You want to help with PyPy, now what?
=====================================

PyPy is a very large project that has a reputation of being hard to dive into.
Some of this fame is warranted, some of it is purely accidental. There are three
important lessons that everyone willing to contribute should learn:

* PyPy has layers. There are many pieces of architecture that are very well
  separated from each other. More about this below, but often the manifestation
  of this is that things are at a different layer than you would expect them
  to be. For example if you are looking for the JIT implementation, you will
  not find it in the implementation of the Python programming language.

* Because of the above, we are very serious about Test Driven Development.
  It's not only what we believe in, but also that PyPy's architecture is
  working very well with TDD in mind and not so well without it. Often
  development means progressing in an unrelated corner, one unittest
  at a time; and then flipping a giant switch, bringing it all together.
  (It generally works out of the box.  If it doesn't, then we didn't
  write enough unit tests.)  It's worth repeating - PyPy's
  approach is great if you do TDD, and not so great otherwise.
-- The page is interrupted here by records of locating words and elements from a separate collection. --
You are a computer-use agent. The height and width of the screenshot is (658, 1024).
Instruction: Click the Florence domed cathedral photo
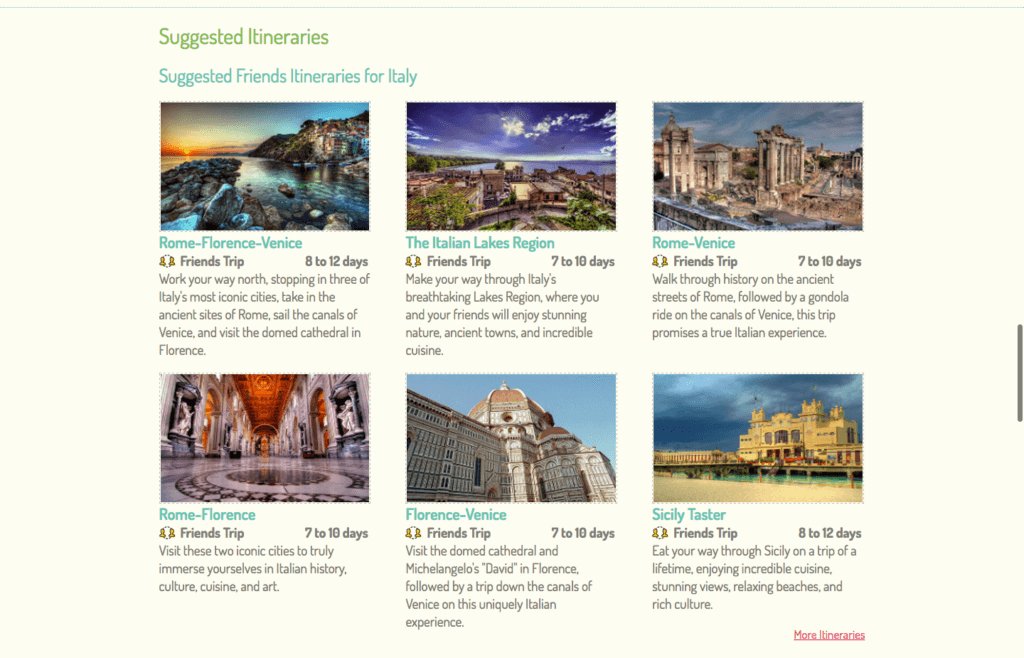[x=511, y=438]
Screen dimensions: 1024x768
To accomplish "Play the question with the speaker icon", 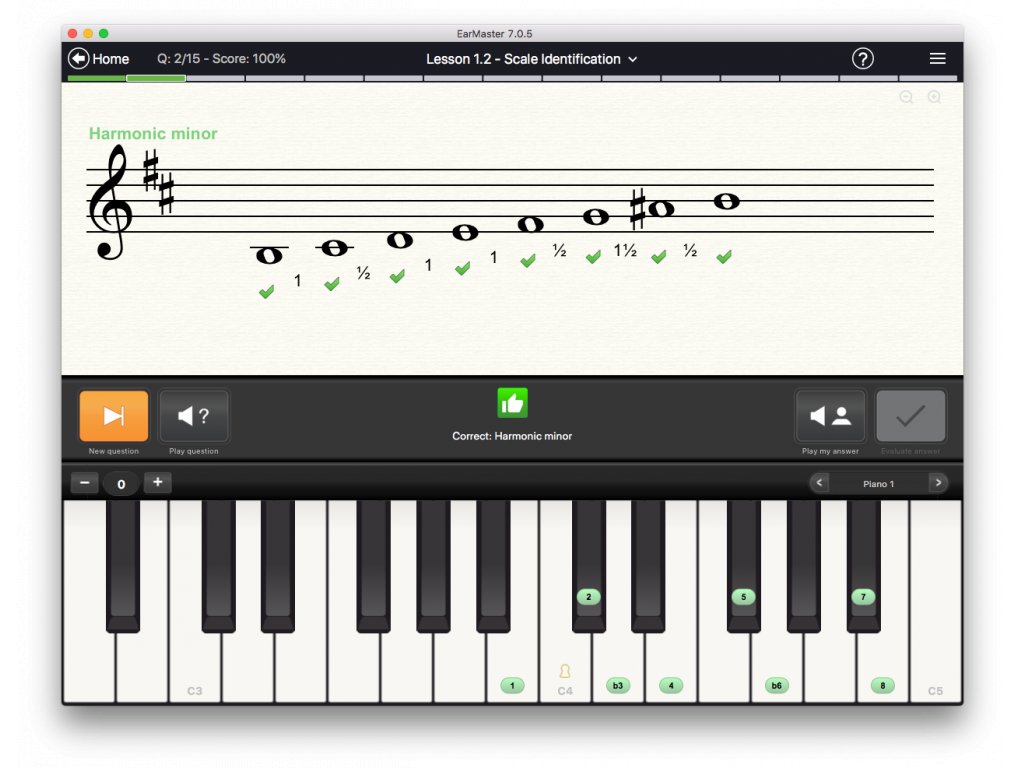I will [x=194, y=416].
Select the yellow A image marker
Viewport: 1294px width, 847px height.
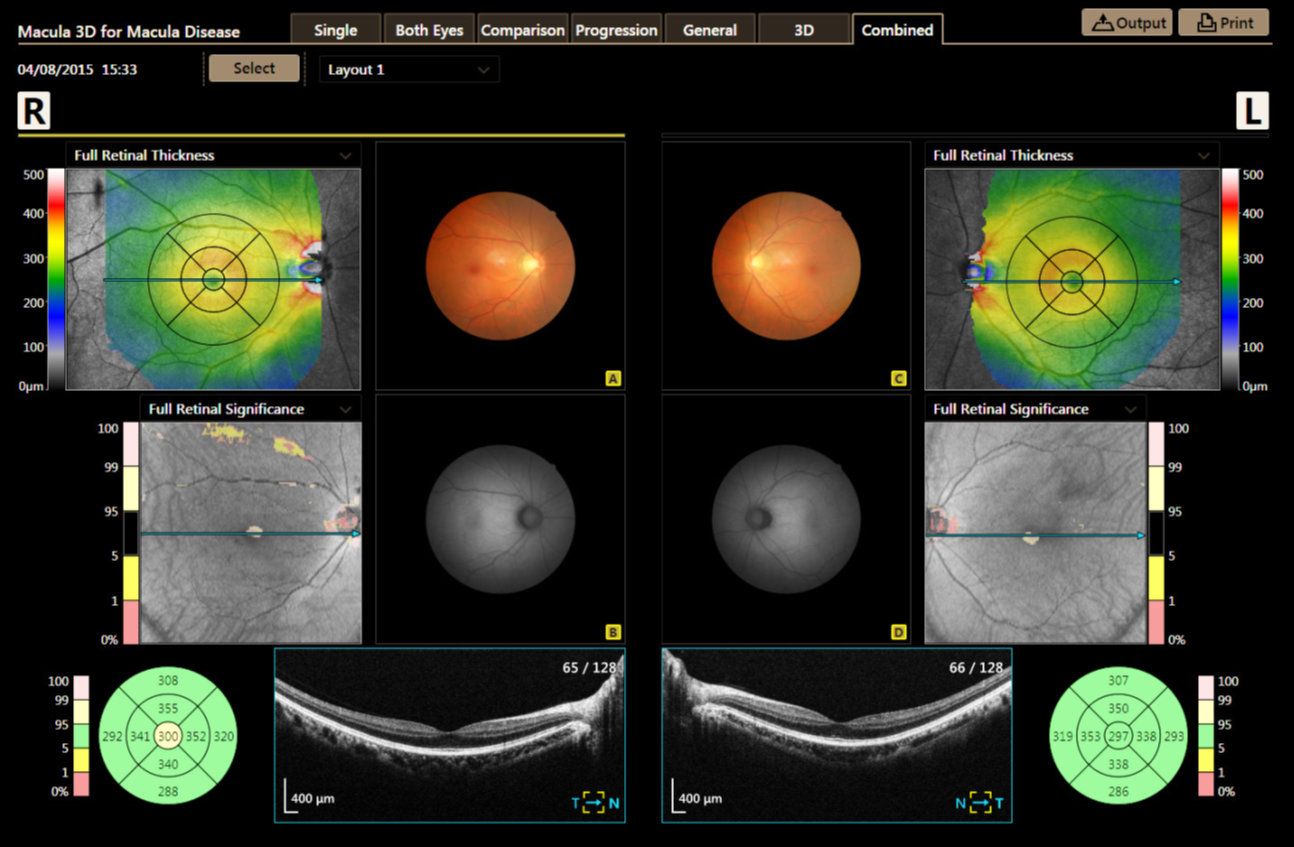pyautogui.click(x=613, y=378)
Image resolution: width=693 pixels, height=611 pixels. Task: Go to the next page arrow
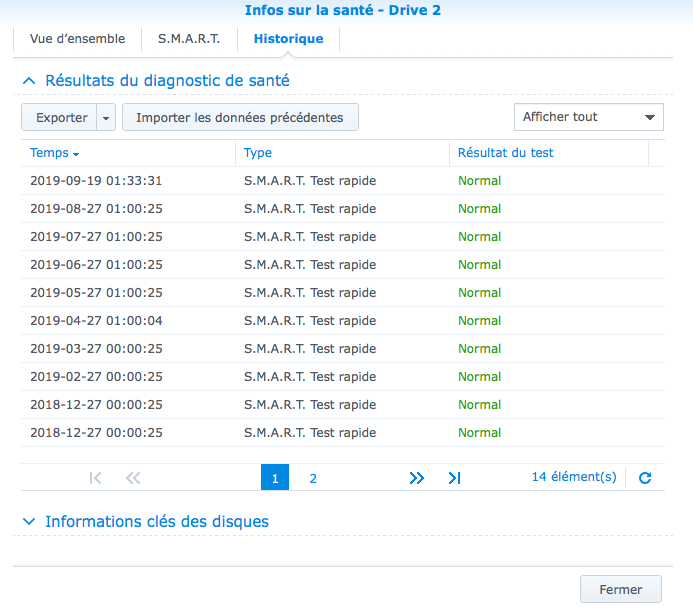click(417, 478)
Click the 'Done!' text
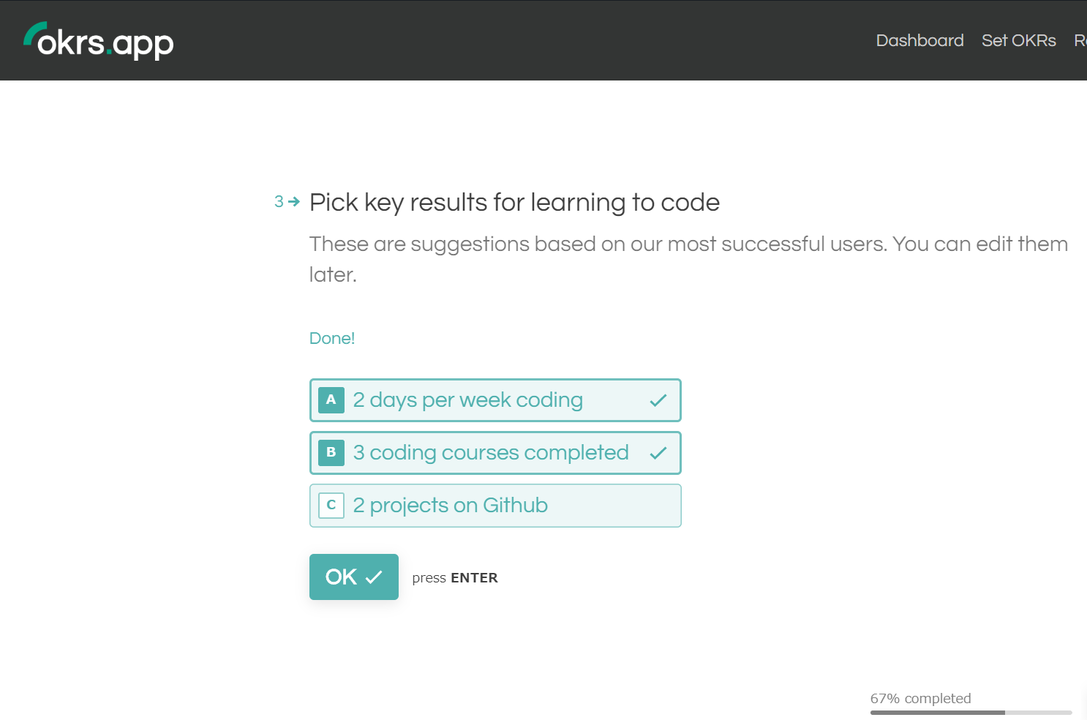This screenshot has height=720, width=1087. 332,338

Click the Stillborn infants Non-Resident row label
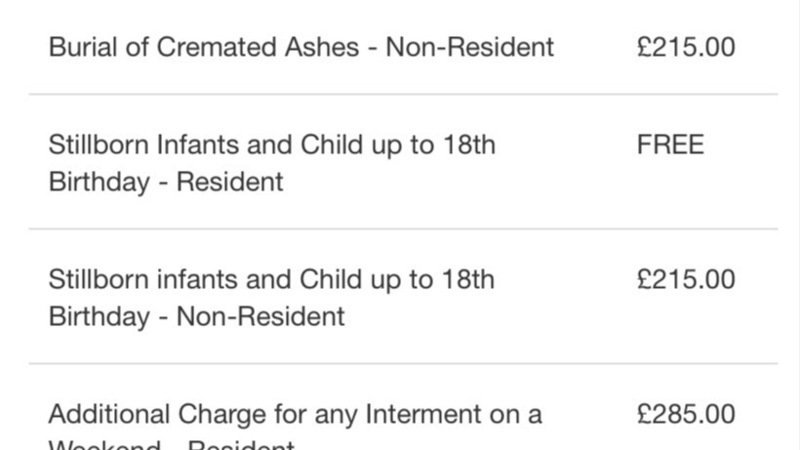coord(271,298)
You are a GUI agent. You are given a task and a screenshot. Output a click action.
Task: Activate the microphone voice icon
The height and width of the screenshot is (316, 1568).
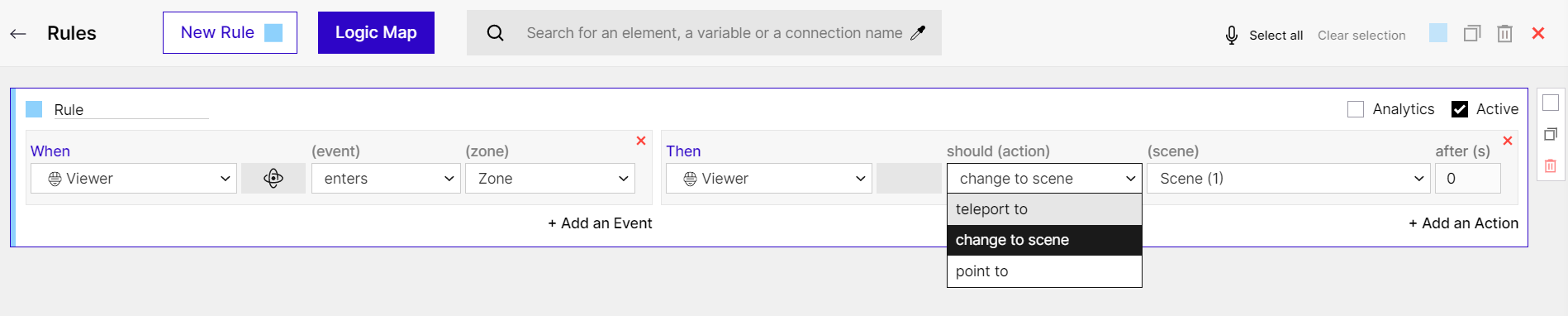pyautogui.click(x=1231, y=35)
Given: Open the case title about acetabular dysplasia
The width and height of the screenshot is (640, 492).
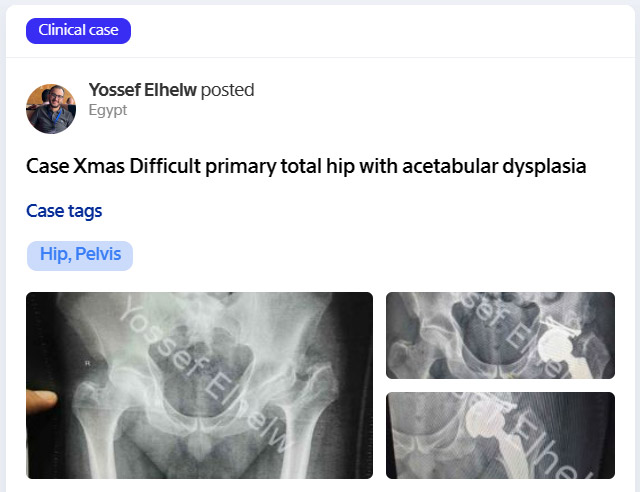Looking at the screenshot, I should coord(305,166).

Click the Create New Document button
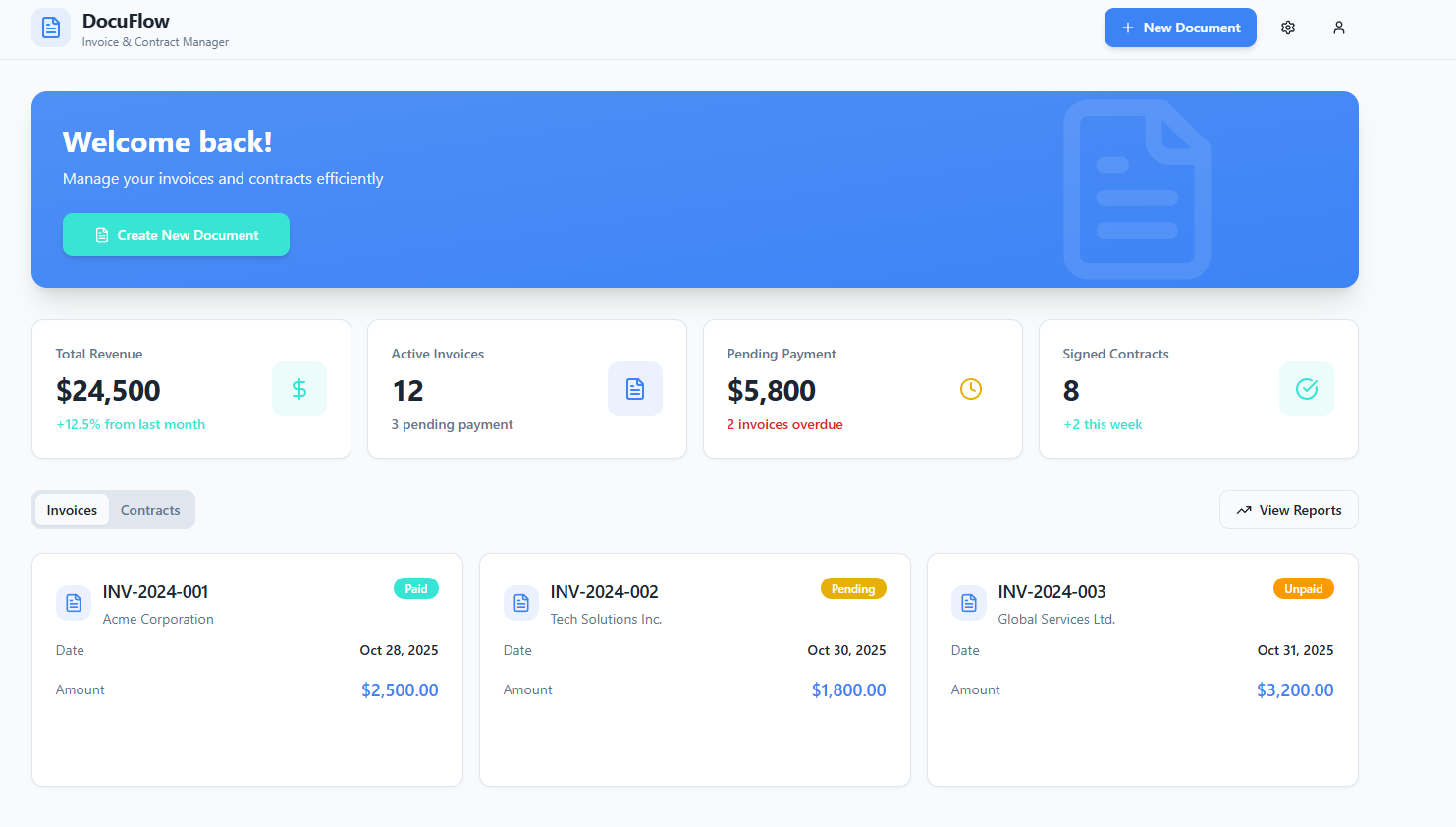pos(177,235)
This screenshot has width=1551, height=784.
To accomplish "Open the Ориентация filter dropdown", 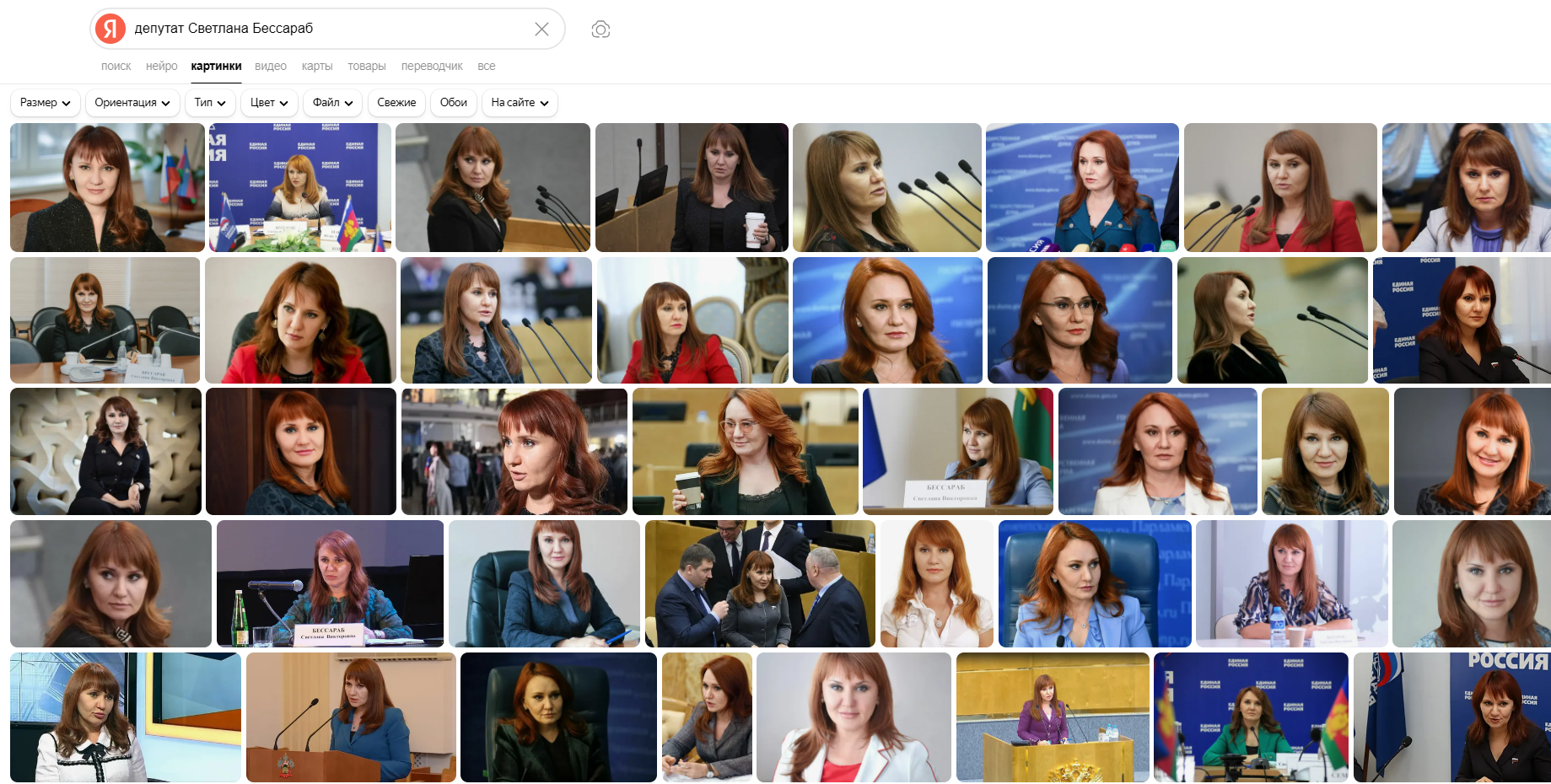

* PyPy uses an entirely different set of tools - most of them included
  in the PyPy repository. There is no Makefile, nor autoconf. More below.


Architecture
------------

PyPy has layers. The 100 miles view:

* :ref:`RPython <rpython:language>` is the language in which we write interpreters. Not the entire
  PyPy project is written in RPython, only the parts that are compiled in
  the translation process. The interesting point is that RPython has no parser,
  it's compiled from the live python objects, which makes it possible to do
  all kinds of metaprogramming during import time. In short, Python is a meta
  programming language for RPython.

  The RPython standard library is to be found in the ``rlib`` subdirectory.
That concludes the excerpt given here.